**What the task requires:** Print out each entry below in full, exactly as given, excluding pictures.

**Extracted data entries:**
▼
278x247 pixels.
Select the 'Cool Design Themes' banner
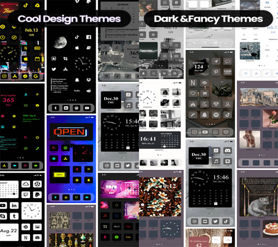(69, 19)
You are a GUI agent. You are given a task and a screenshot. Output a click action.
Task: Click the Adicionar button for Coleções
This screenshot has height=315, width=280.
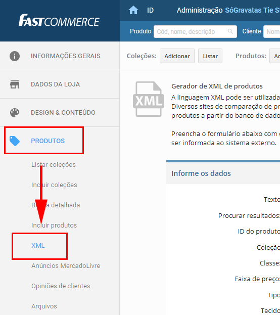click(x=177, y=56)
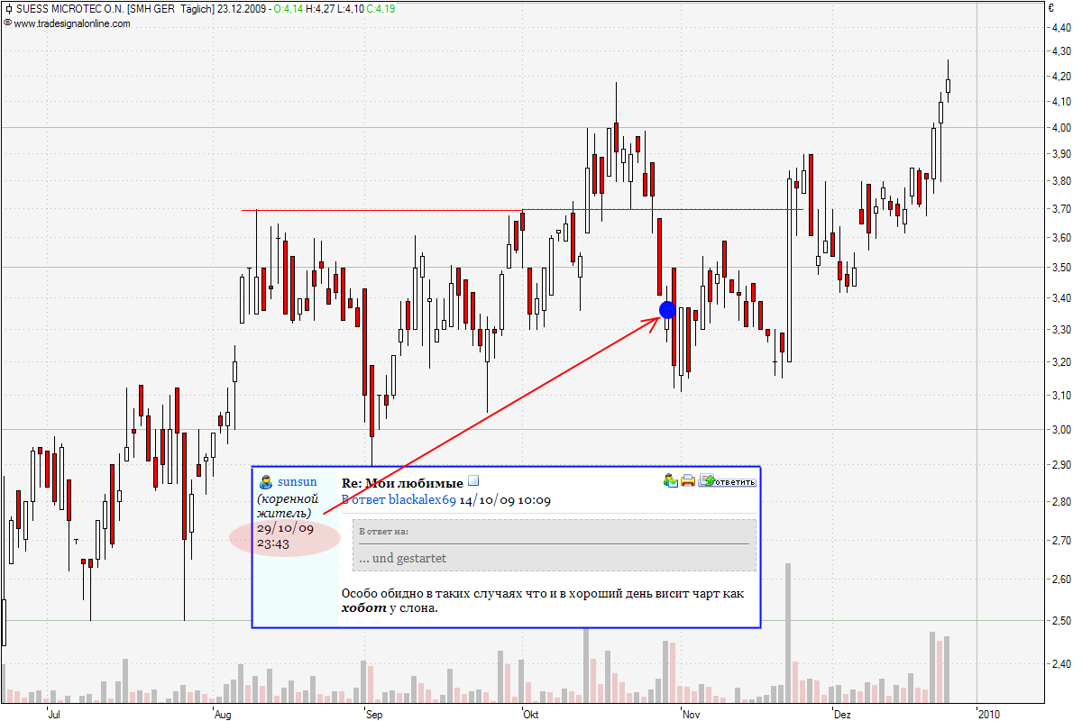1082x721 pixels.
Task: Click the ответить reply button
Action: 728,481
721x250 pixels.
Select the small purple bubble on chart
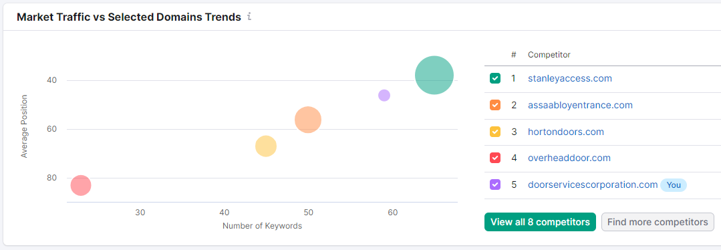pyautogui.click(x=384, y=96)
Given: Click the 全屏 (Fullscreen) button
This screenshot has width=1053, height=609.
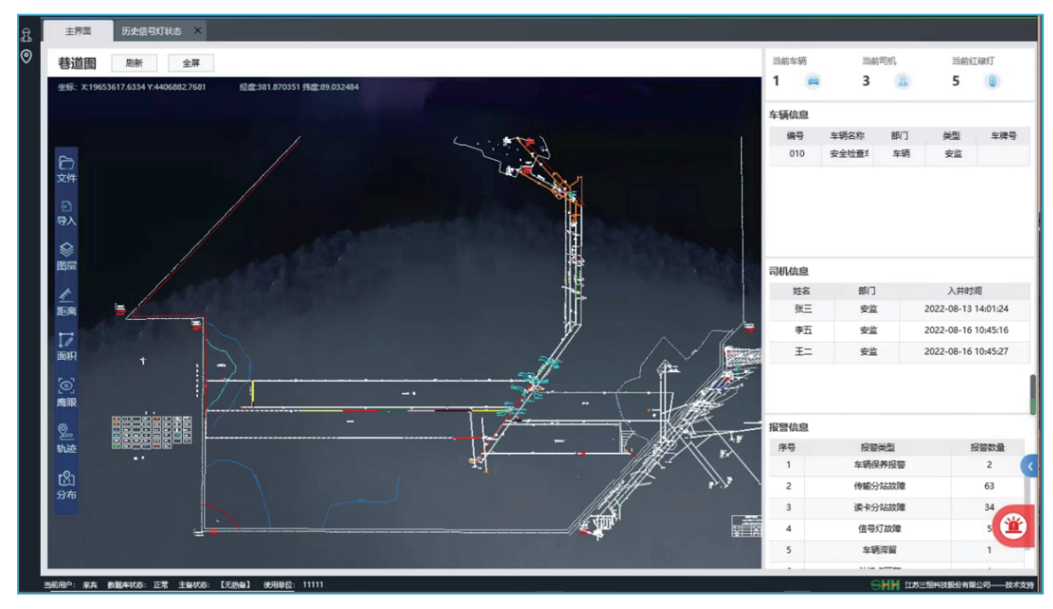Looking at the screenshot, I should click(x=191, y=63).
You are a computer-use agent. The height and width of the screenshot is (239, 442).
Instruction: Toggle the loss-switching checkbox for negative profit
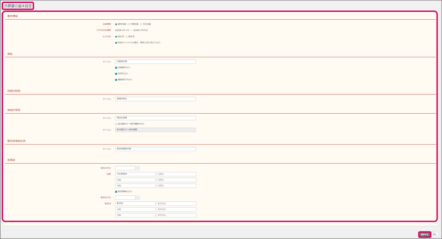coord(116,43)
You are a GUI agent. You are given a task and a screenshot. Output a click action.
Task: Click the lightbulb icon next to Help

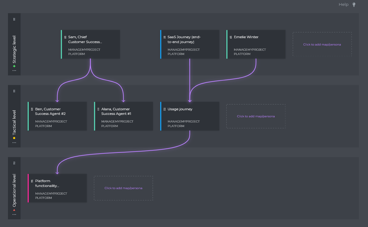(x=354, y=4)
▲
**Reply to the task:**
278x247 pixels.
Select the 'Cool Design Themes' banner
(69, 19)
You are a GUI agent. You are given a task and a screenshot. Output a click action.
Task: Click the Adicionar button for Coleções
This screenshot has height=315, width=280.
click(x=177, y=56)
1082x721 pixels.
Task: Click the ответить reply button
Action: 728,481
721x250 pixels.
Select the small purple bubble on chart
pyautogui.click(x=384, y=96)
Given: Click the 全屏 (Fullscreen) button
This screenshot has width=1053, height=609.
Looking at the screenshot, I should click(x=191, y=63).
You are a computer-use agent. The height and width of the screenshot is (239, 442).
Instruction: Toggle the loss-switching checkbox for negative profit
coord(116,43)
You are a GUI agent. You are given a task and a screenshot. Output a click action.
Task: Click the lightbulb icon next to Help

(x=354, y=4)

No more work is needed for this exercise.